Unless you are looking in the right direction, you won’t see the first oak leaves fall. By the time they tap onto the woodland floor and you’ve turned your head to look, they have finished their silent descent and are nestled, motionless on the ground; then it is impossible to identify the particular leaf that was the origin of the sound. The leaves don’t fall often, but the more time you spend looking about you, the more likely it is that you will glimpse one in transit, that one will drop through your field of view.
And there’s lots to look at. From squirrel-cracked nutshells, to russet ferns trodden by deer, from delicate spider-silk, newly spun to immense yew trunks, ancient and gnarled. You are standing under dense, green, end-August leaf cover – this is the wood at its most enclosed, the closest it gets to a Robin Hood woodland. The wind rushing through the leaves above lifts the canopy; huge branches of foliage rise and fall like the swelling sea. The sound too is like waves on a beach, pulsing crescendos. High above you in the tumult, a small, grey and chestnut bird, a nuthatch, hammers a hazel nut. The tapping against the hollow deadwood rings out above the sound of the trees.

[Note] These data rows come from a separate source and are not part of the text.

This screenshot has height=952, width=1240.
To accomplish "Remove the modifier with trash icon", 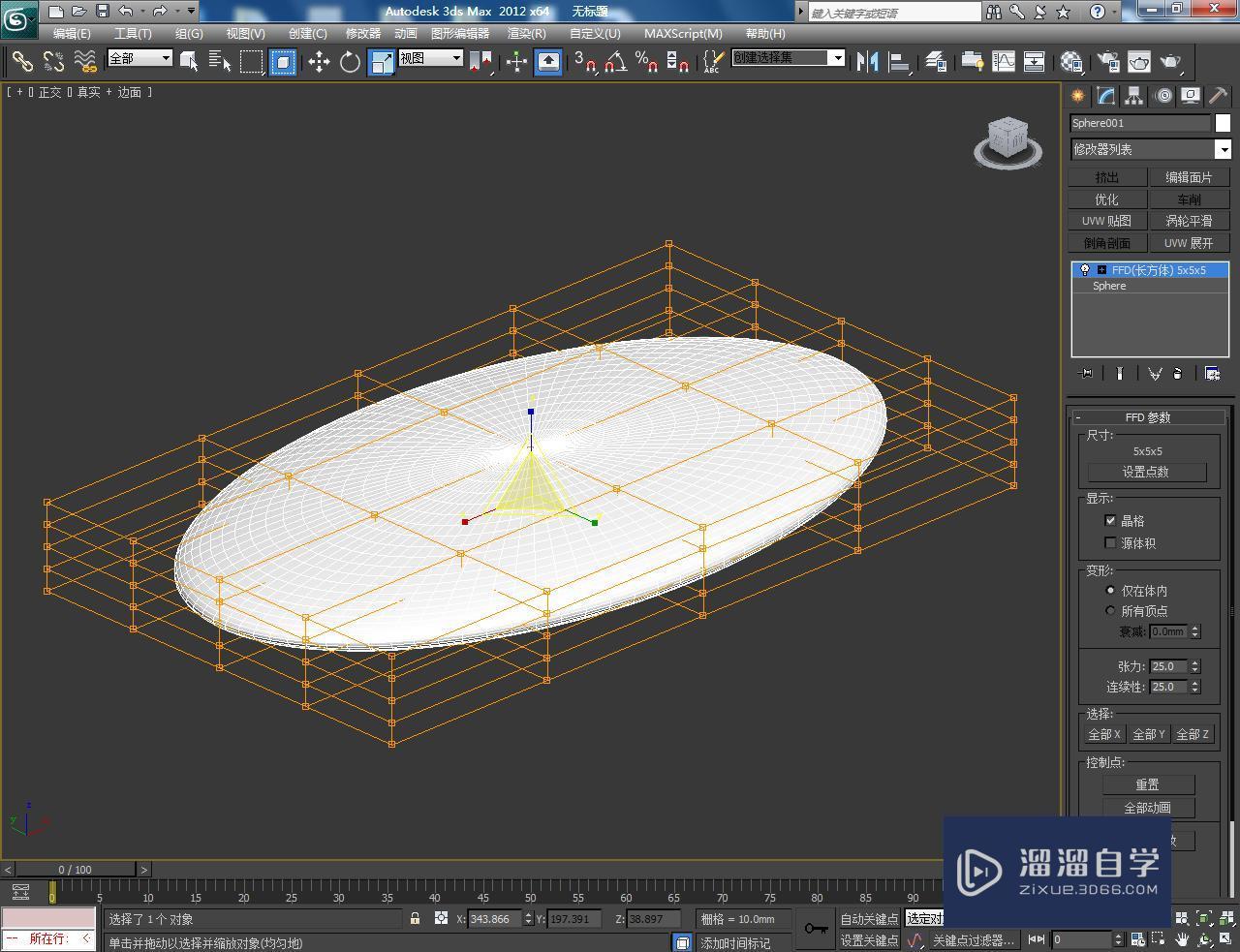I will point(1178,373).
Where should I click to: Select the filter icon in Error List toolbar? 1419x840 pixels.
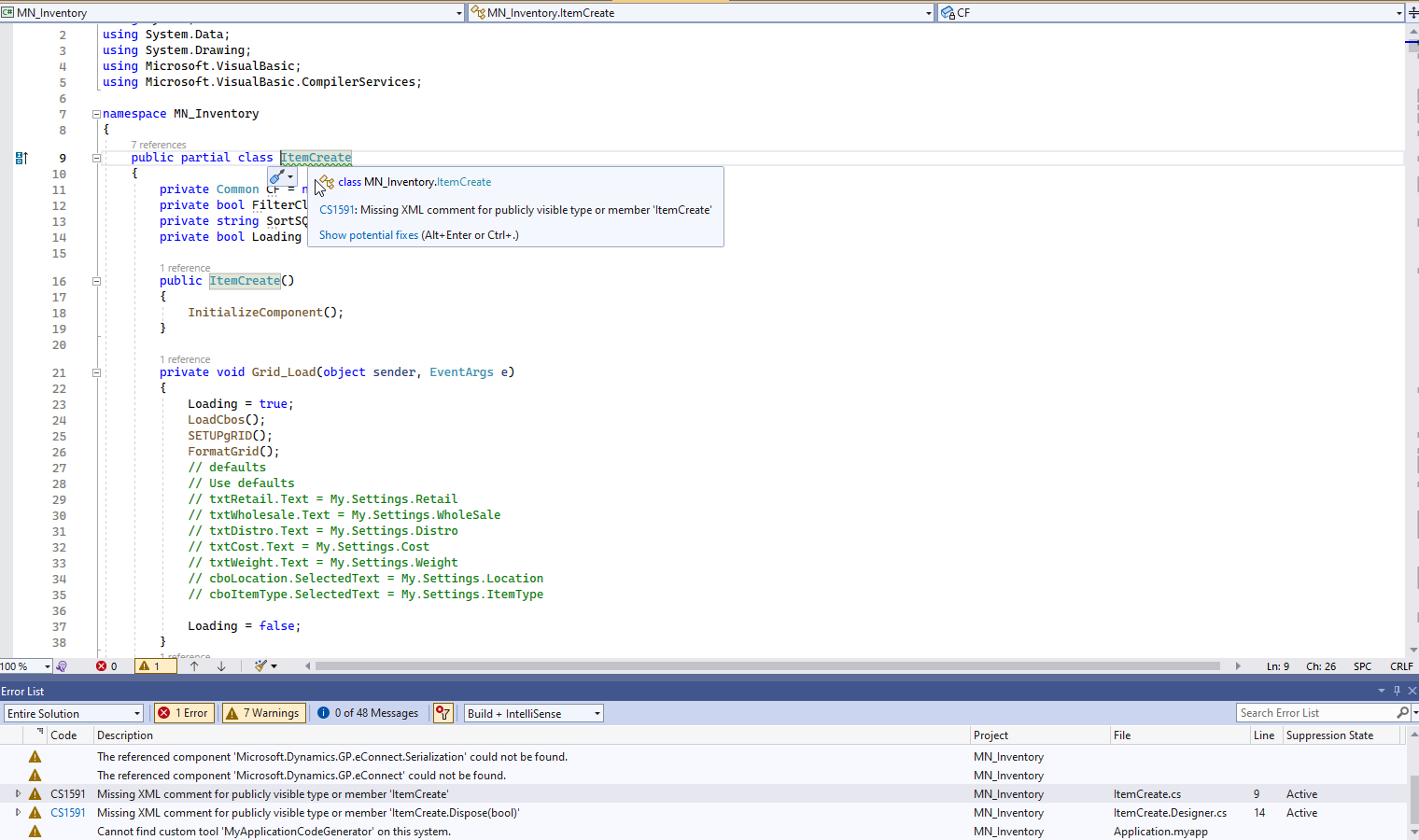point(443,712)
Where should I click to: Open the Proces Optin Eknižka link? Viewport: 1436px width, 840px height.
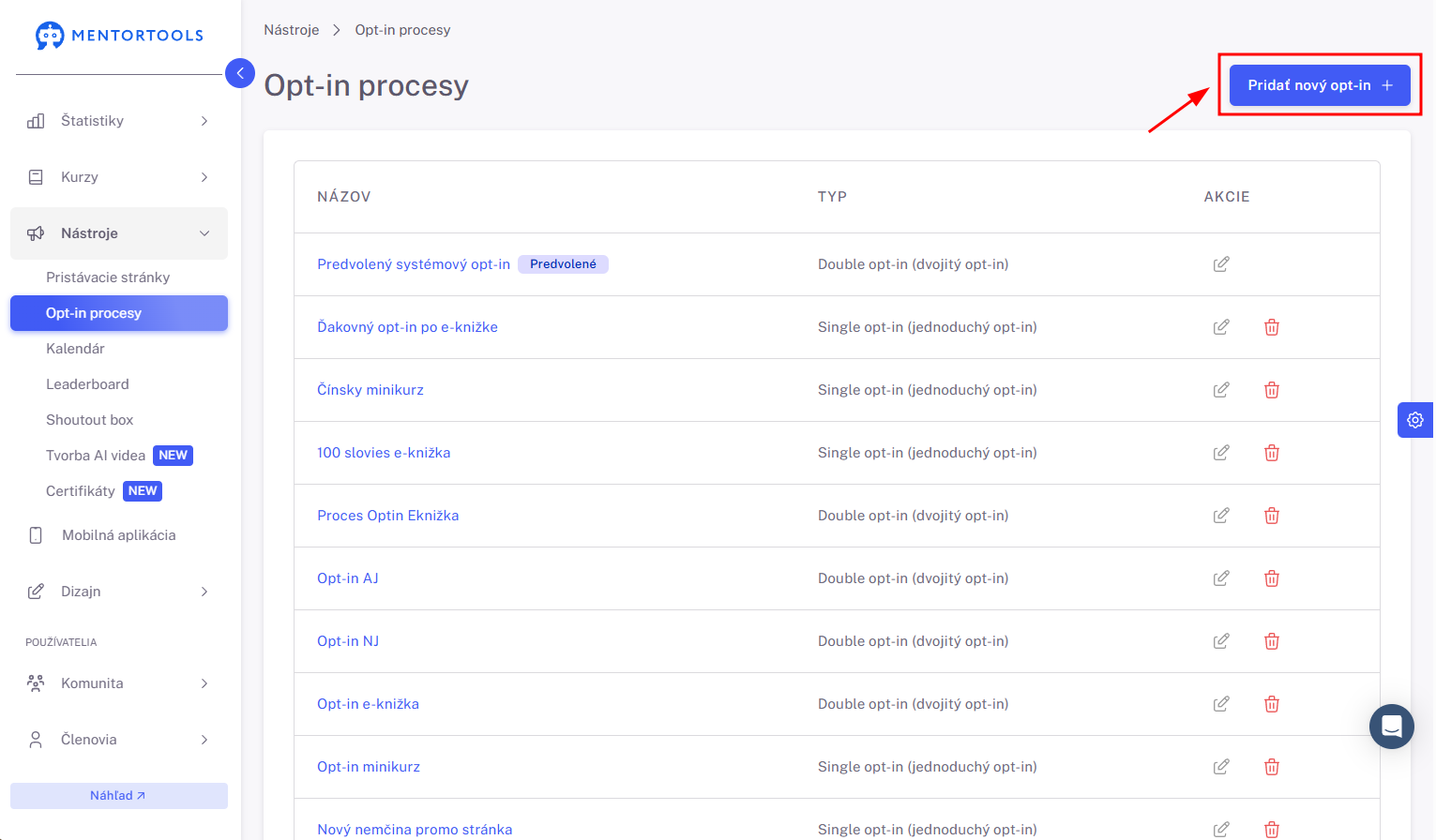387,516
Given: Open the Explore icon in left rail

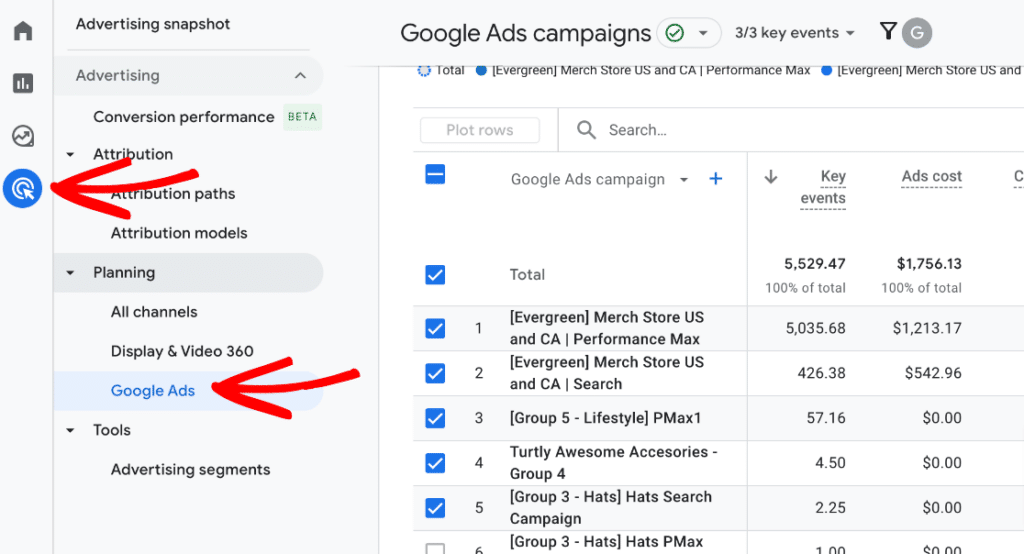Looking at the screenshot, I should point(23,136).
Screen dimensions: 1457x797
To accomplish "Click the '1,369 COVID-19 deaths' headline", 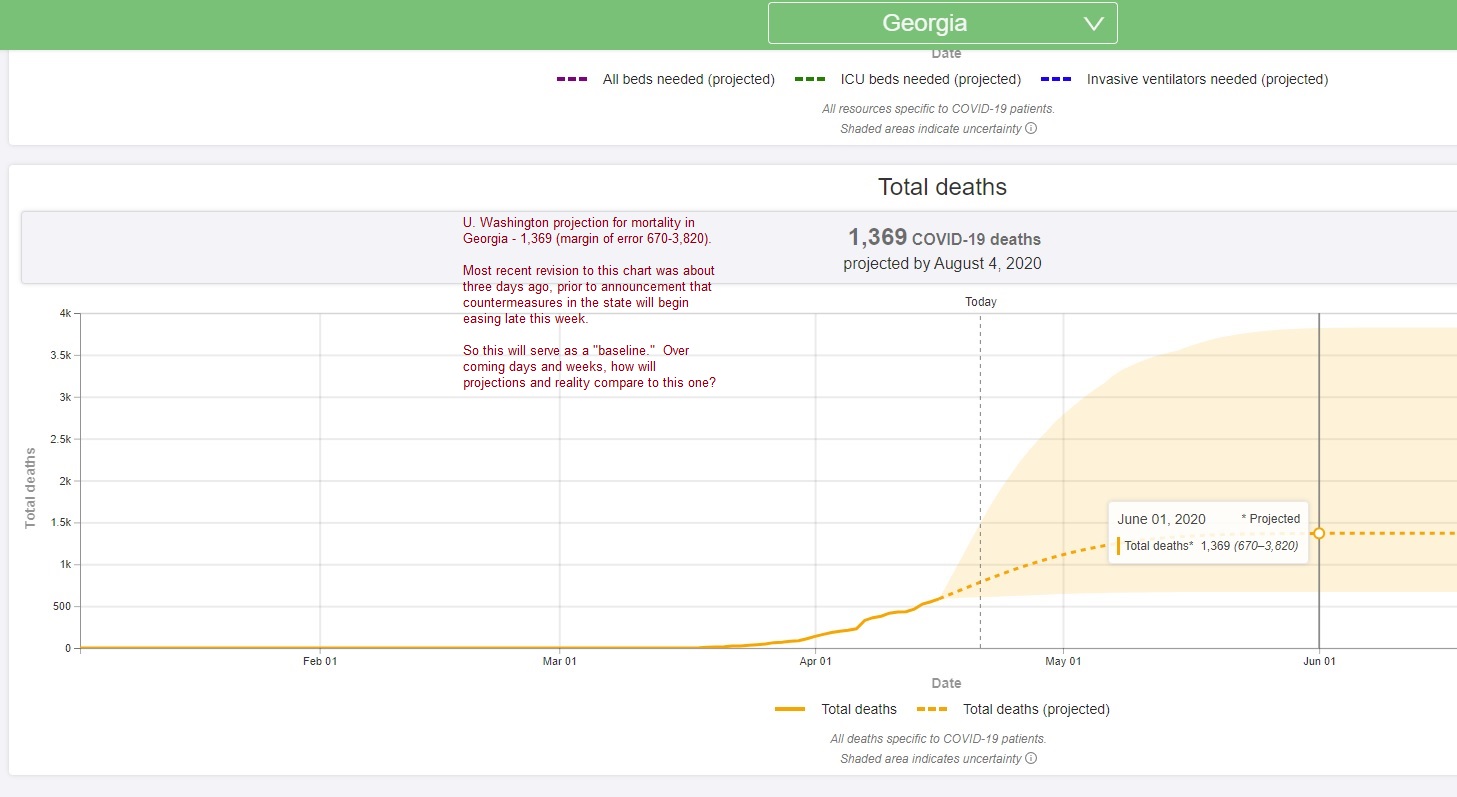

Twigs snap and the newly fallen leaves give a crisp crunch as you crush them underfoot. Looking down you will see feathers of the moulting season. There are newly emerged fungi too; if you stoop to examine the perfect domes you will detect the smell of mushrooms, earthy and thick. Bright red berries of the lords-and-ladies glow soft and ripe, dark green berries of the holly stand out, hard and full. A burst of bird song above cuts through the air. You look up, and it’s then you catch it, out of the corner of your eye; the sudden movement as the oak leaf detaches, falling straight, barely time to tumble. The first leaves of autumn.